05 December 2011

Lifestyle and Longevity: Tradition and Timelessness

Submitted by Carole:
     I am a person proud to trace my maternal heritage to the adjoining villages of Torre le Nocelle and Montemiletto, Avellino and in recent years have been following up on many immigrants from these villages who settled in the North End of Boston, Massachusetts.
     After recording perhaps a hundred obituaries for Campanesi and their descendants who located in this area, it became apparent to me that MANY of them were blessed with exceptionally long lives, even after they came here.
     One day, at my local library, a book prominently displayed caught my eye. Immediately, I wondered “is that place anywhere near where my people came from? It turns out that while in another Province, it is very close to the land where many of our forebears made their homes.
     This remarkable book is called: A Year in the Village of Eternity by Tracey Lawson (2011, Bloomsbury USA, NY). Sub-titled A Lifestyle of Longevity in Campodimele, Italy, this is a memoir, cultural history, cookbook and all-around fascinating account of the author's lengthy visit to a place where the average lifespan for both men and women is currently 95 years. The Italian average, it is reported, is 77.5 for men and 83.5 for women, so clearly there's something unusual going on here.
     Indeed, the World Health Organization has investigated this remarkable locale, where scientists have found unusually low blood pressure and cholesterol levels across several generations.
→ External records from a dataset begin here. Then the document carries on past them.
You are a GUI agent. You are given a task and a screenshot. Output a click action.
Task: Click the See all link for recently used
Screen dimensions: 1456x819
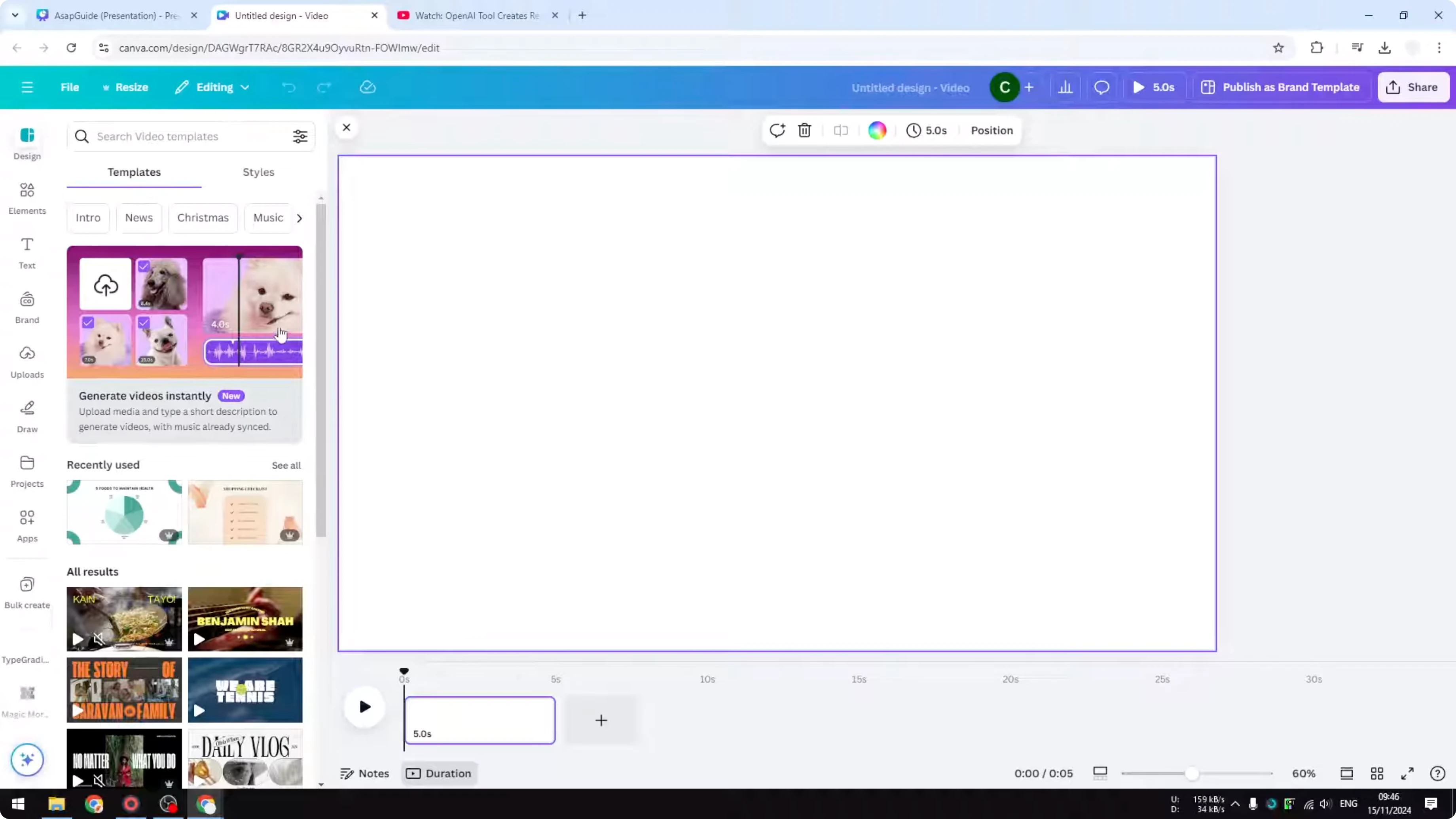[x=286, y=464]
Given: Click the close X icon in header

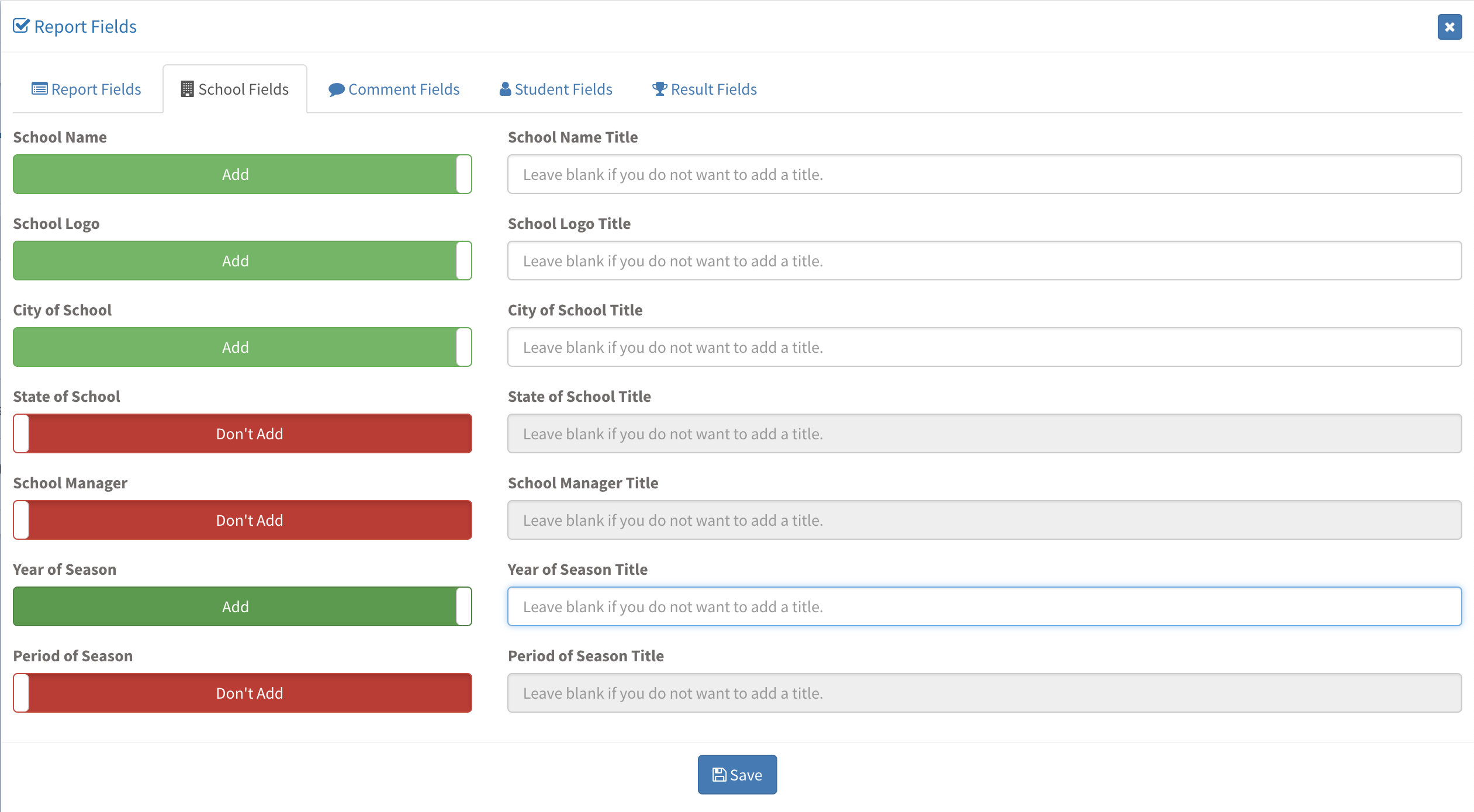Looking at the screenshot, I should coord(1449,27).
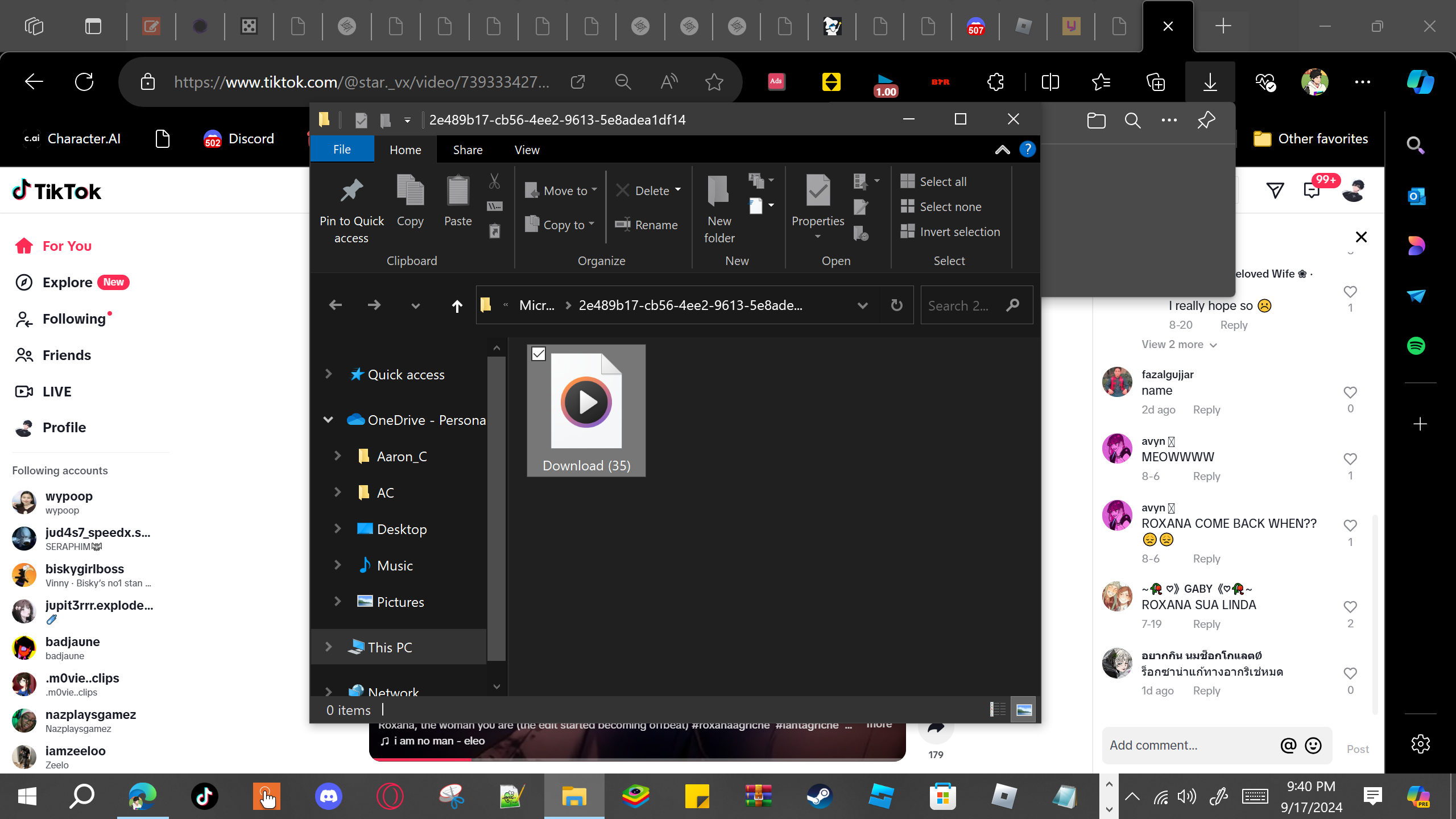The height and width of the screenshot is (819, 1456).
Task: Like fazalgujjar's comment heart
Action: [1350, 392]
     Located in the Province of Latina in the Lazio region, midway between Rome and Naples on the Tyrrhenian Sea, the commune's name derives from campus mellis, or field of honey. This, the author says, “is the region which cultivated the bees that brought honey to the tables of the Roman Empire.”
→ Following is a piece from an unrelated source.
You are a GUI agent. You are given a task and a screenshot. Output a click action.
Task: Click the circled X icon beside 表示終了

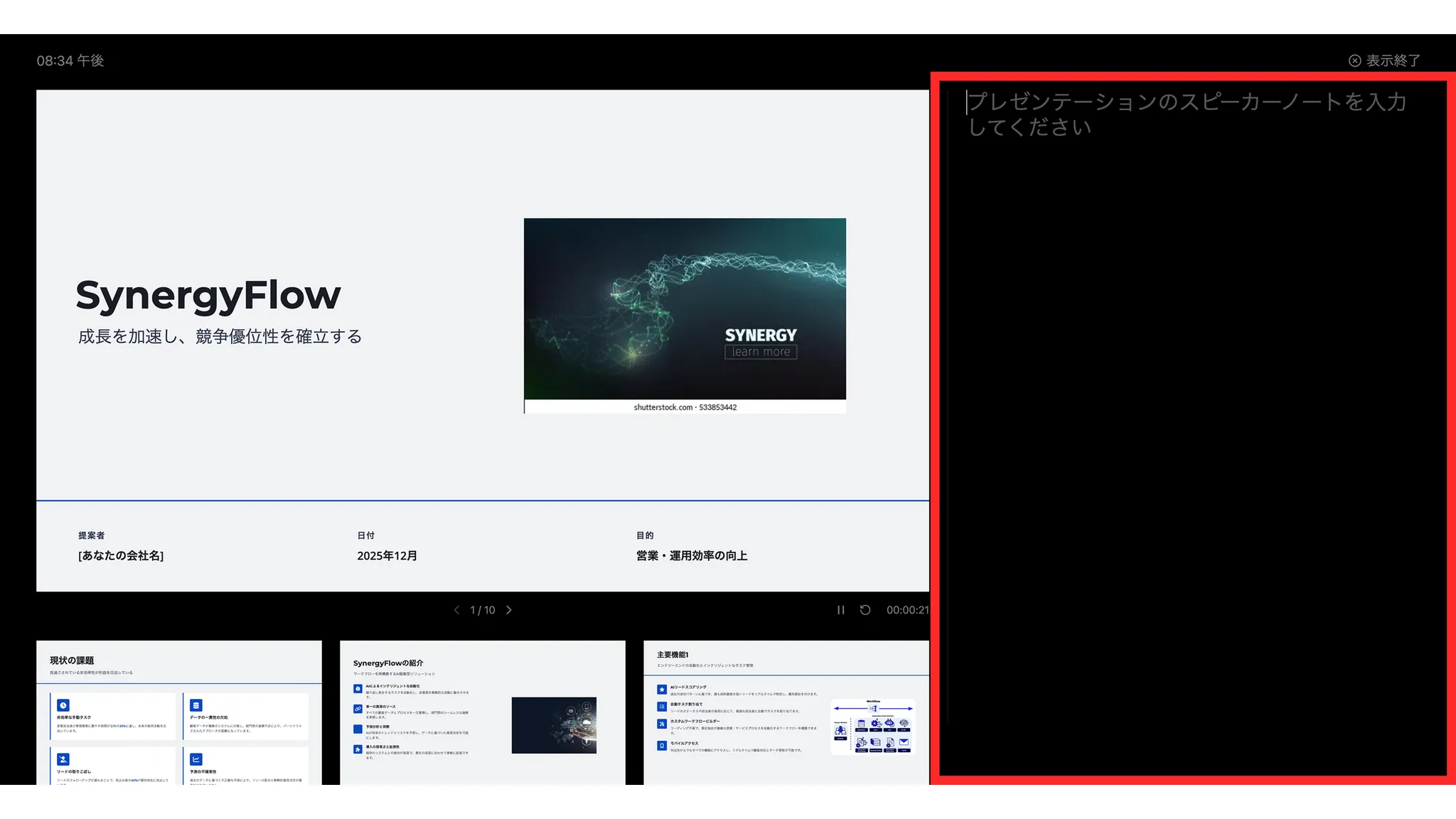[1355, 61]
     But it's the tables of today that fascinate this writer: her premise is that local residents live well and long due to their diet and lifestyle habits. “In Campodimele,” she writes, “the seasons and the bounty of the land dictate the food on the table, and each month brings its own traditions of harvesting and foraging, cooking and preserving.”
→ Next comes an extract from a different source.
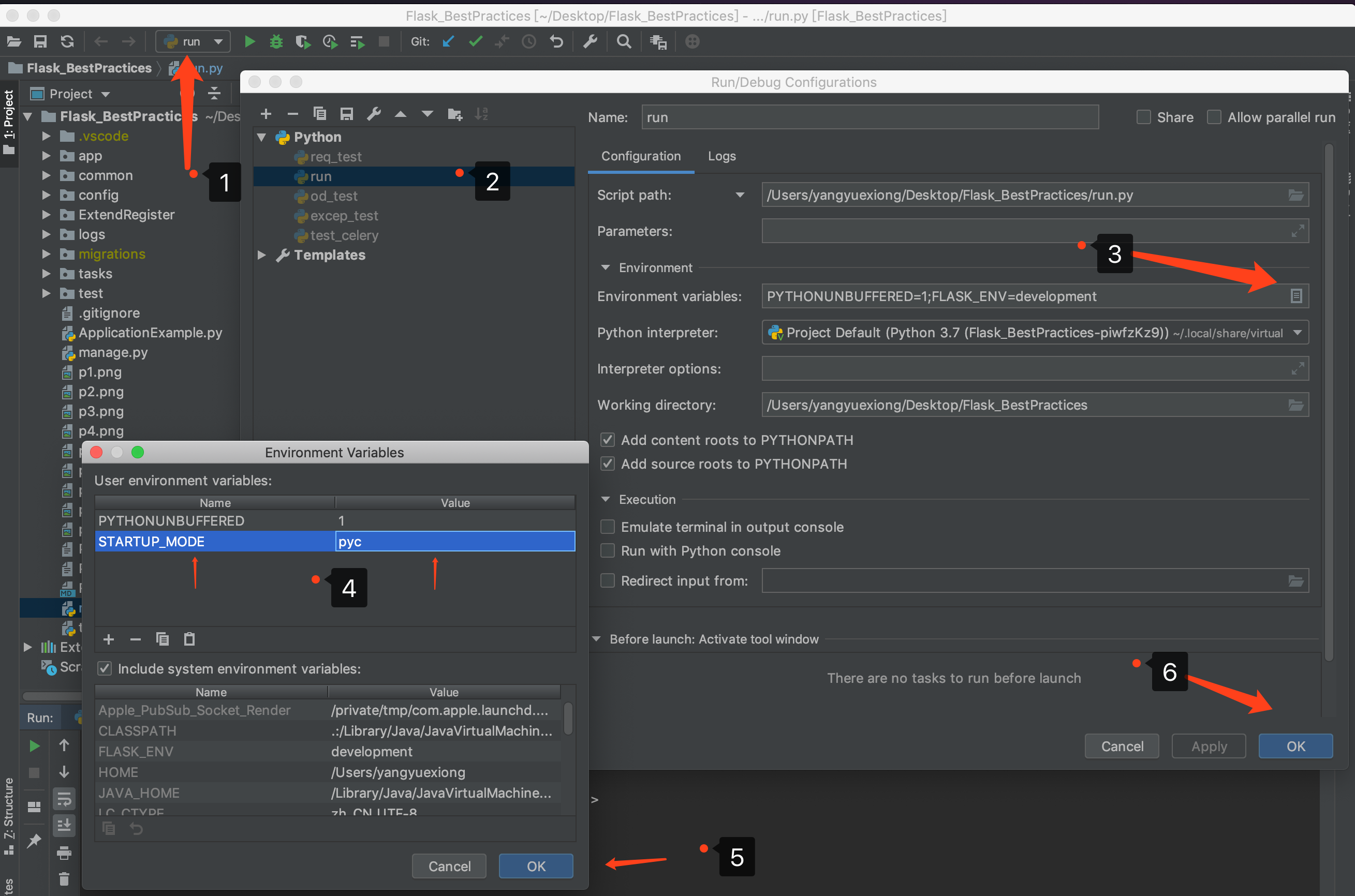Expand the Templates tree node
Screen dimensions: 1355x896
click(262, 256)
     The emphasis is on food locally grown with no chemicals, harvested at the peak of perfection, simply prepared and eaten fresh. Food preservation, an important feature in the year-long cycle, is done in the most natural of ways possible.
      The villagers welcomed the author into their midst, sharing recipes handed down from generation to generation; more than 100 are recounted (with some small modern adaptations) in pages illustrated with gorgeous color photographs of food, communal gathering and preparation, local vistas and people in their 70s and 80s living vital, active lives.
     The chapters are divided into twelve months, each focusing on seasonal bounty and traditional (and often multi-generational) means of cooking and preserving.
In these pages, it seems “one can learn secrets not only of living longer, but of living every moment to the fullest.”